# Running Question



## AR-15

Ok so I’ve never been a running kind of guy but recently I’ve been trying to incorporate long distance running into my workouts. So for the past month my big toe on my right foot has been bruising under my nail. I’ve bought new running shoes and the size seems to be correct. My apologies if this is a simple question but it’s just nothing Inhave had experience with. Any ideas would be appreciated. Thank Tou in advance!!!AR


----------



## AR-15

So you mean to tell me I’m the only mother fucker running around with a mysterious black toe nail? Lol Cmon!?!??I mean I’m assuming I’m somehow damaging my tissue under the nail kinda like my ugly ass ears from rolling aroind on mats but I’d really appreciate someone at least letting me know that is the case and it’s not somekind of weird injury that’s gonna make my foot fall off or anything.......AR


----------



## lycan Venom

Are you sure you did not hit or drop something on it? Sounds like you broke a blood vessel and left a bruise under the nail which takes forever to grow out. Is it at the cuticle or distal edge? Sure the shoes are not super tight or loose enough for your foot slip and apply too much pressure at the toes? I did track as a kid and never really had that problem until i started working construction and smashing my toes with tools & stuff.


----------



## AR-15

Hey LV. No nothing was dropped on my toe. There’s no injury, no fungus, no nothing. It’s literally exactly the same as my normal toenail except it turned black. It’s weird but I have to have bloodwork done in a few weeks. I will ask the Doc what the deal is with it. I just assumed someone had experienced something like this here but I guess not.......AR


----------



## GearPro

I’ve got a buddy that does Ironman triathalons. I asked him and he said it’s likely a fit issue with you shoes. He said it could also just be the wrong type of shoe, depending on whether you pronate or have flat arches or a few other things. His recommendation was to do a search and find a store near you that specifically caters to higher level runners. We’ve got a small chain around here that’s owned and operated by an ex pro marathon runner. They specialize in measuring not just your foot size, but the way your foot moves when it strikes, as well as your gate when you run, and can recommend a shoe that can help compensate for any issues you may have. 

You learn something new everyday. Who knew running shoes were so complicated? Not this guy.


----------



## ASHOP

Maybe your pressing really hard off your toe when you run and you have something similar to turf toe?


----------



## d2r2ddd

i see some in my gym running bare footed !!


----------



## DeathDefier

A fungus can make the nail bed darker


Sent from my iPhone using Tapatalk


----------



## Thermo

And if it was turf toe, you wouldnt be doing much more running after an episode, trust me. 2 years now dealing with this ridiculous injury....


----------



## striffe

GearPro said:


> I’ve got a buddy that does Ironman triathalons.

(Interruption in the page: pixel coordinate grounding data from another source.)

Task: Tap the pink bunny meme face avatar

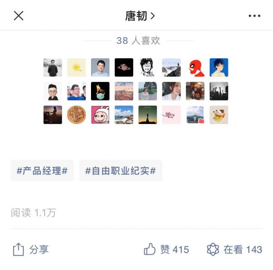Action: click(100, 115)
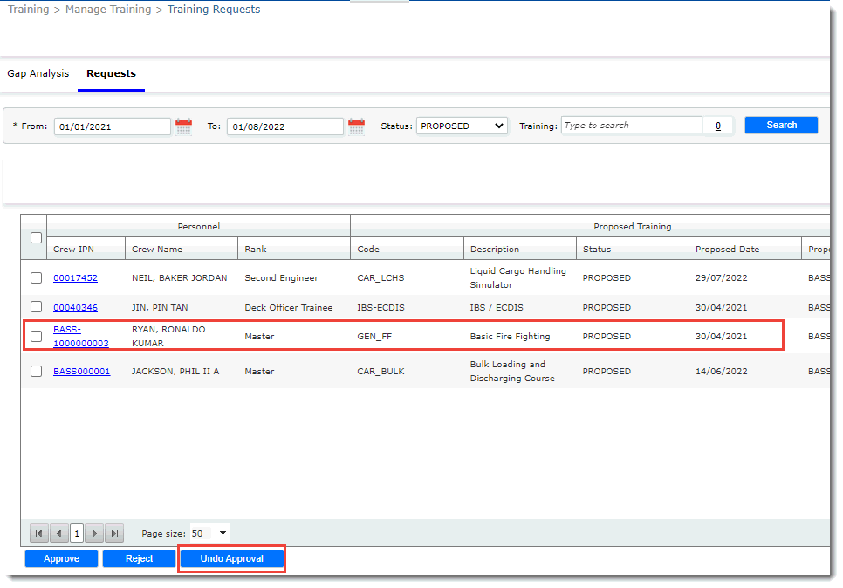Expand the Page size dropdown

click(x=223, y=533)
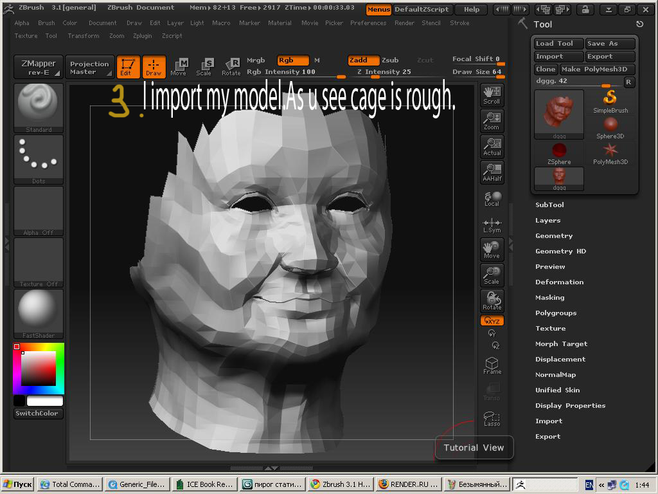Enable the Zsub sculpt mode
The image size is (658, 494).
coord(390,60)
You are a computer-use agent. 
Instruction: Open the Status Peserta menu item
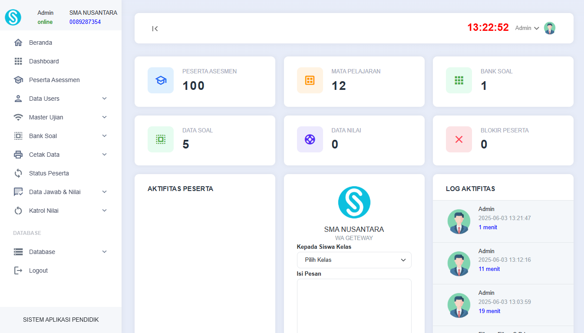click(x=49, y=173)
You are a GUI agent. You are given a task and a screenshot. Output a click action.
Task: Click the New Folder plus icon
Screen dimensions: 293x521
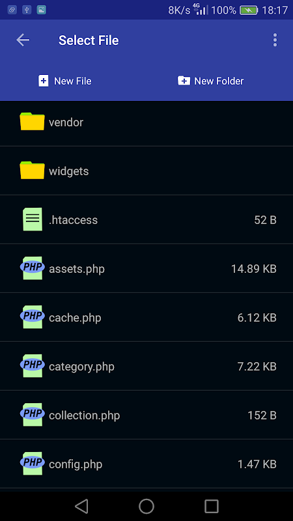(184, 81)
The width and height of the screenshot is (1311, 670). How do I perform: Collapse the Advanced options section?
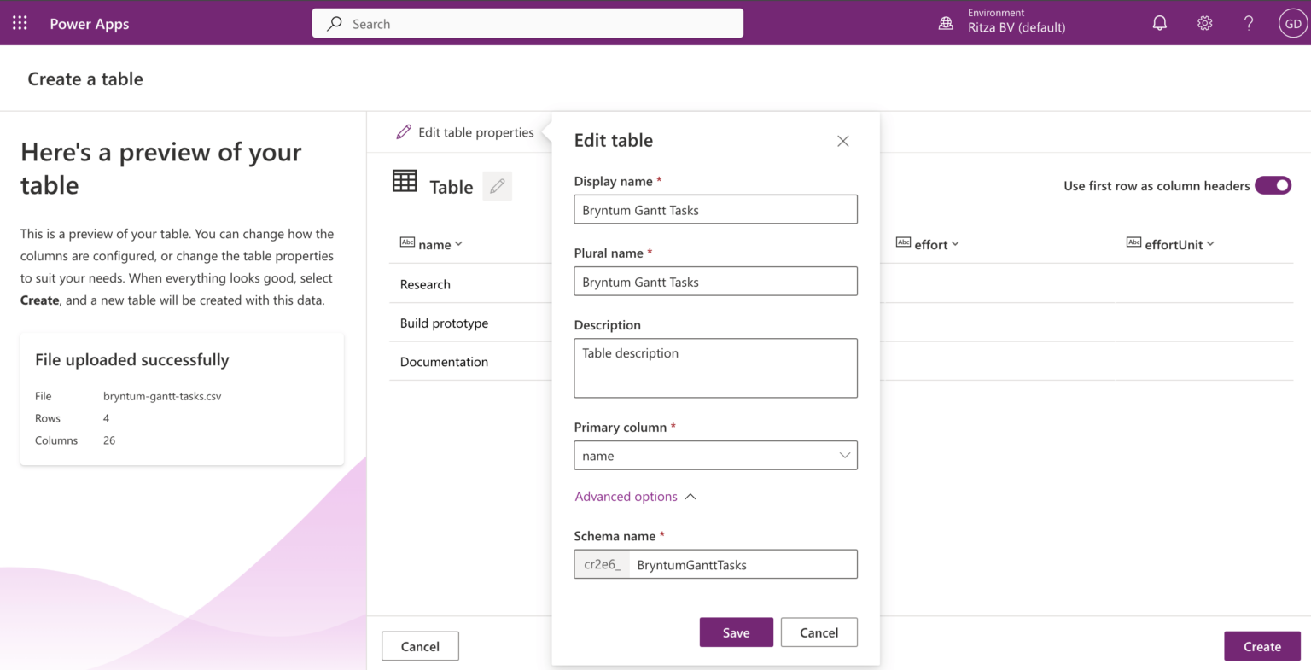(x=635, y=496)
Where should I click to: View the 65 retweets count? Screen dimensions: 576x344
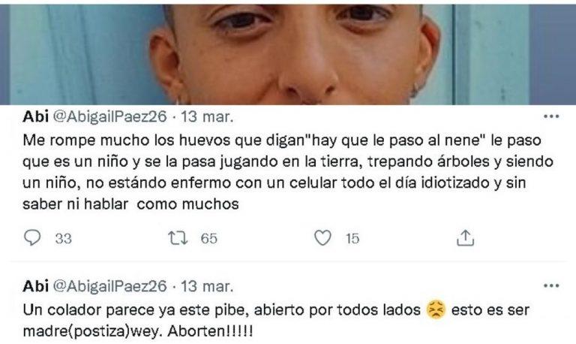coord(209,239)
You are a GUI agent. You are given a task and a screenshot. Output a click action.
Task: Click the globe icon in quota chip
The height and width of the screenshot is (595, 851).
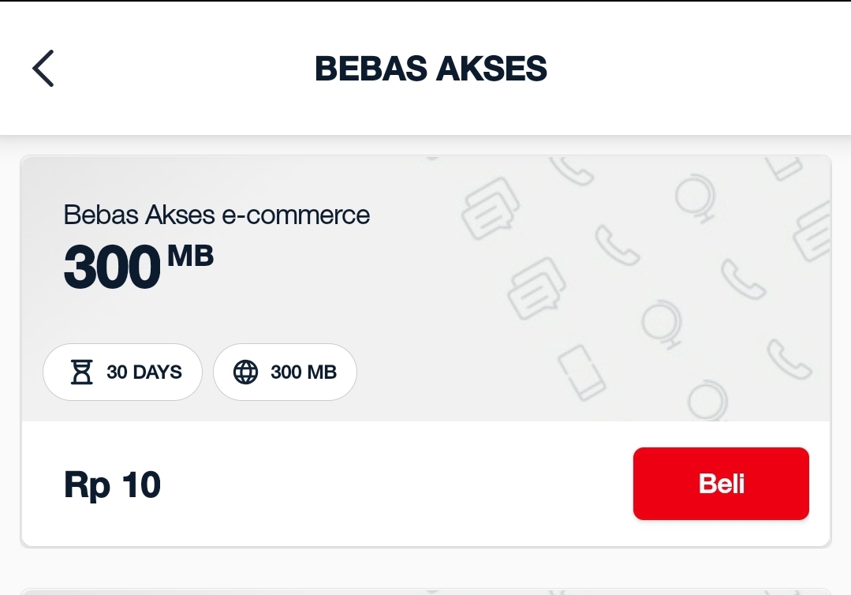[x=246, y=372]
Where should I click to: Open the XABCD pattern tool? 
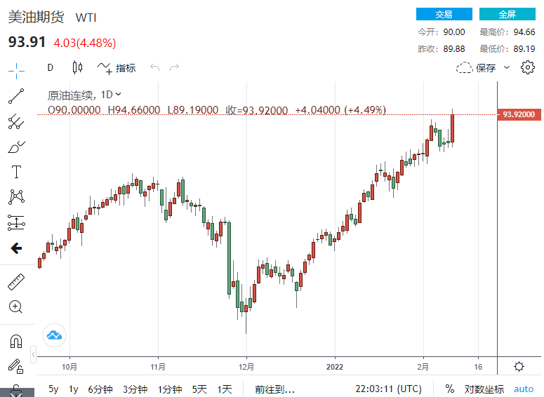tap(15, 197)
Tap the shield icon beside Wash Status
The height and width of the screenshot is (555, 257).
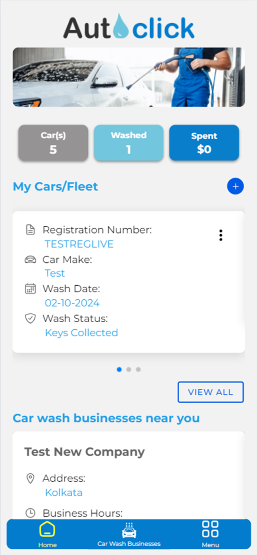[30, 318]
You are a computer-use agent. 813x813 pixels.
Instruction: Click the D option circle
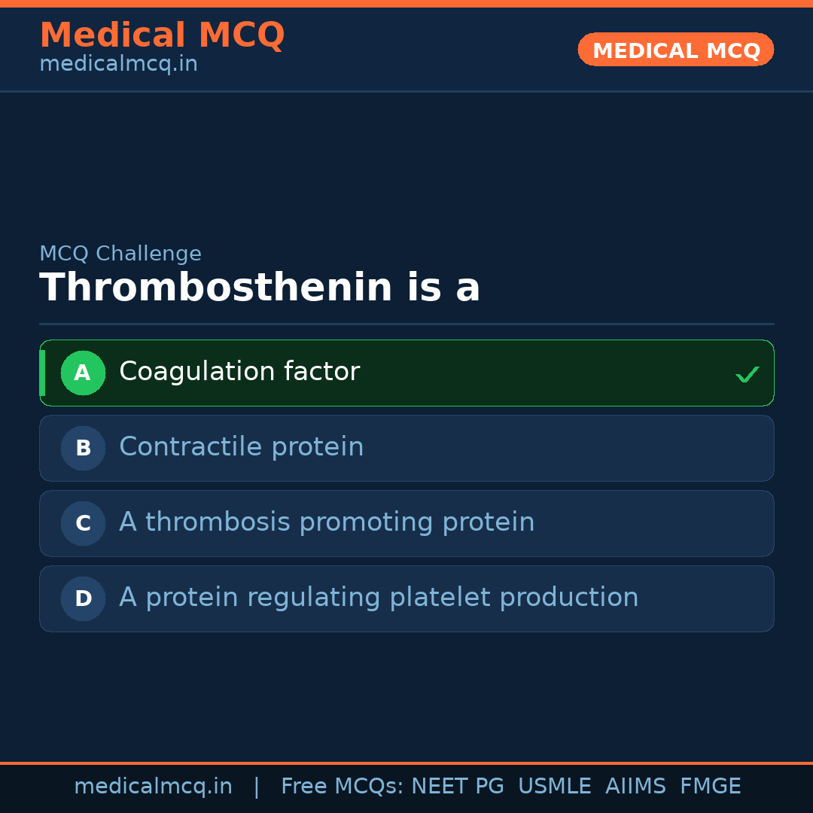tap(83, 598)
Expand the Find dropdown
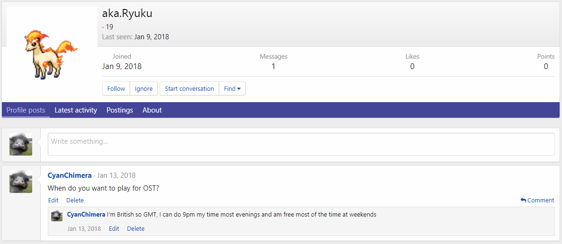Screen dimensions: 562x244 [x=232, y=88]
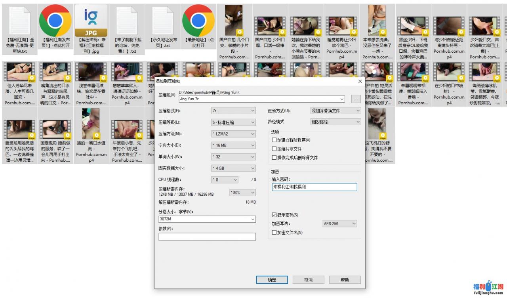Click the browse button beside archive name
This screenshot has height=298, width=507.
click(355, 99)
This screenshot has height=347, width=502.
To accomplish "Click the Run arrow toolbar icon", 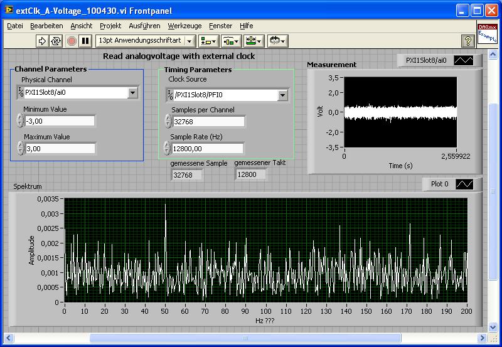I will [43, 41].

I asked him and he said it’s likely a fit issue with you shoes. He said it could also just be the wrong type of shoe, depending on whether you pronate or have flat arches or a few other things. His recommendation was to do a search and find a store near you that specifically caters to higher level runners. We’ve got a small chain around here that’s owned and operated by an ex pro marathon runner. They specialize in measuring not just your foot size, but the way your foot moves when it strikes, as well as your gate when you run, and can recommend a shoe that can help compensate for any issues you may have.
> 
> You learn something new everyday. Who knew running shoes were so complicated? Not this guy.



:yeahthat:

The fact you are also new to running could be a factor as well. Your feet need to get used to the running. It definitely sounds like a shoe issue and also the way you run as well.


----------



## davidg

I had this problem because of my shoes, and also because of the road. When I ran at the stadium, I had no problems, but on the road close to home my feet were always hurting.  Also, you need to watch your health, there could be problems.


----------